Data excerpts
⁂
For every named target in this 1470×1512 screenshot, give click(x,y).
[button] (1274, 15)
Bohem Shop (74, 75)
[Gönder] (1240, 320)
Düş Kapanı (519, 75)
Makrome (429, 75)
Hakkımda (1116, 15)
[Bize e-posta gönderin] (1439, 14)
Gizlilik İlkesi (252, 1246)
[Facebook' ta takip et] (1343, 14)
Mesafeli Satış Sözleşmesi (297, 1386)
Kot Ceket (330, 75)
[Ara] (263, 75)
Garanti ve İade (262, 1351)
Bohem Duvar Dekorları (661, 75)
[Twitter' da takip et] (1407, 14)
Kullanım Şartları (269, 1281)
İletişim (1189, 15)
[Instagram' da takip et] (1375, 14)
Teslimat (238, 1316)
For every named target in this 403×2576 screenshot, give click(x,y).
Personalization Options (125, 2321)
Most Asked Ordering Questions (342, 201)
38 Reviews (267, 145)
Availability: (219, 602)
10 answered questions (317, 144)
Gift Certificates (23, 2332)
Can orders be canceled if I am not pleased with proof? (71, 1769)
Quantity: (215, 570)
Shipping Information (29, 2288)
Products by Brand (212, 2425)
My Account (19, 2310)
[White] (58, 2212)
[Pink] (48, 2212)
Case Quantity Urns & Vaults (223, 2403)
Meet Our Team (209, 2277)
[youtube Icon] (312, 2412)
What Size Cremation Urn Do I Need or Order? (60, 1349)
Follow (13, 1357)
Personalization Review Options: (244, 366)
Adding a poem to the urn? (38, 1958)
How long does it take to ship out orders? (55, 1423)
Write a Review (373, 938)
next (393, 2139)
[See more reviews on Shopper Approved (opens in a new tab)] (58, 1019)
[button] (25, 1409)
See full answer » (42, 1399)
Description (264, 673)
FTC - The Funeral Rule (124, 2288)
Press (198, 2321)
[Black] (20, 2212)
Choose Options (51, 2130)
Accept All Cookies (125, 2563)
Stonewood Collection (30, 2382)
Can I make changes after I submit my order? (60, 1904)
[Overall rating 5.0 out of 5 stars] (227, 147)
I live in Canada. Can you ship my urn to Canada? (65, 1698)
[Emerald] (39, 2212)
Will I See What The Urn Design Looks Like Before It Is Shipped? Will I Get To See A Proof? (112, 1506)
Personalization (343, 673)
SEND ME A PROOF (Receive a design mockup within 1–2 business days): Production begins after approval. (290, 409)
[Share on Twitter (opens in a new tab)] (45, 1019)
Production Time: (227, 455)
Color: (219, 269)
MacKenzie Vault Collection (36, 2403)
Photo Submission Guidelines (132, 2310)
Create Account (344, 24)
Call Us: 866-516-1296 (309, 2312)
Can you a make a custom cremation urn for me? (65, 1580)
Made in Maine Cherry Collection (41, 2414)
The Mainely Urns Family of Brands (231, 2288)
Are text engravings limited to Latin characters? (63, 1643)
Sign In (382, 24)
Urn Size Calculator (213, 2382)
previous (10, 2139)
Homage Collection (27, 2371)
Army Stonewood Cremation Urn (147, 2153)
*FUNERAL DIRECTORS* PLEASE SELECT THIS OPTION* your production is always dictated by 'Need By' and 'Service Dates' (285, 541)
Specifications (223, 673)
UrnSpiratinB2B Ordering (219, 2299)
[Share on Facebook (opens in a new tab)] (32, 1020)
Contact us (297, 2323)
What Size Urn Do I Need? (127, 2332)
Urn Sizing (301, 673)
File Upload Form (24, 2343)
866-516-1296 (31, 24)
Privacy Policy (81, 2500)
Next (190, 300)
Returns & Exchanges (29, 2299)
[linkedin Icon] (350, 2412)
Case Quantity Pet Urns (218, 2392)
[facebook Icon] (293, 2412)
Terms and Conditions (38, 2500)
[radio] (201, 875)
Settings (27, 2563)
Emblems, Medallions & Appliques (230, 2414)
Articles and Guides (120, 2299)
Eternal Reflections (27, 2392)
⁂
## TASK DIRECTIONS:
Give back, word for word, only the lines above from the line holding "[Facebook' ta takip et] (1343, 14)" to the line holding "[Overall rating 5.0", both included.

## THE COMPLETED TASK:
[Facebook' ta takip et] (1343, 14)
Mesafeli Satış Sözleşmesi (297, 1386)
Kot Ceket (330, 75)
[Ara] (263, 75)
Garanti ve İade (262, 1351)
Bohem Duvar Dekorları (661, 75)
[Twitter' da takip et] (1407, 14)
Kullanım Şartları (269, 1281)
İletişim (1189, 15)
[Instagram' da takip et] (1375, 14)
Teslimat (238, 1316)
For every named target in this 403×2576 screenshot, give click(x,y).
Personalization Options (125, 2321)
Most Asked Ordering Questions (342, 201)
38 Reviews (267, 145)
Availability: (219, 602)
10 answered questions (317, 144)
Gift Certificates (23, 2332)
Can orders be canceled if I am not pleased with proof? (71, 1769)
Quantity: (215, 570)
Shipping Information (29, 2288)
Products by Brand (212, 2425)
My Account (19, 2310)
[White] (58, 2212)
[Pink] (48, 2212)
Case Quantity Urns & Vaults (223, 2403)
Meet Our Team (209, 2277)
[youtube Icon] (312, 2412)
What Size Cremation Urn Do I Need or Order? (60, 1349)
Follow (13, 1357)
Personalization Review Options: (244, 366)
Adding a poem to the urn? (38, 1958)
How long does it take to ship out orders? (55, 1423)
Write a Review (373, 938)
next (393, 2139)
[See more reviews on Shopper Approved (opens in a new tab)] (58, 1019)
[button] (25, 1409)
See full answer » (42, 1399)
Description (264, 673)
FTC - The Funeral Rule (124, 2288)
Press (198, 2321)
[Black] (20, 2212)
Choose Options (51, 2130)
Accept All Cookies (125, 2563)
Stonewood Collection (30, 2382)
Can I make changes after I submit my order? (60, 1904)
[Overall rating 5.0 out of 5 stars] (227, 147)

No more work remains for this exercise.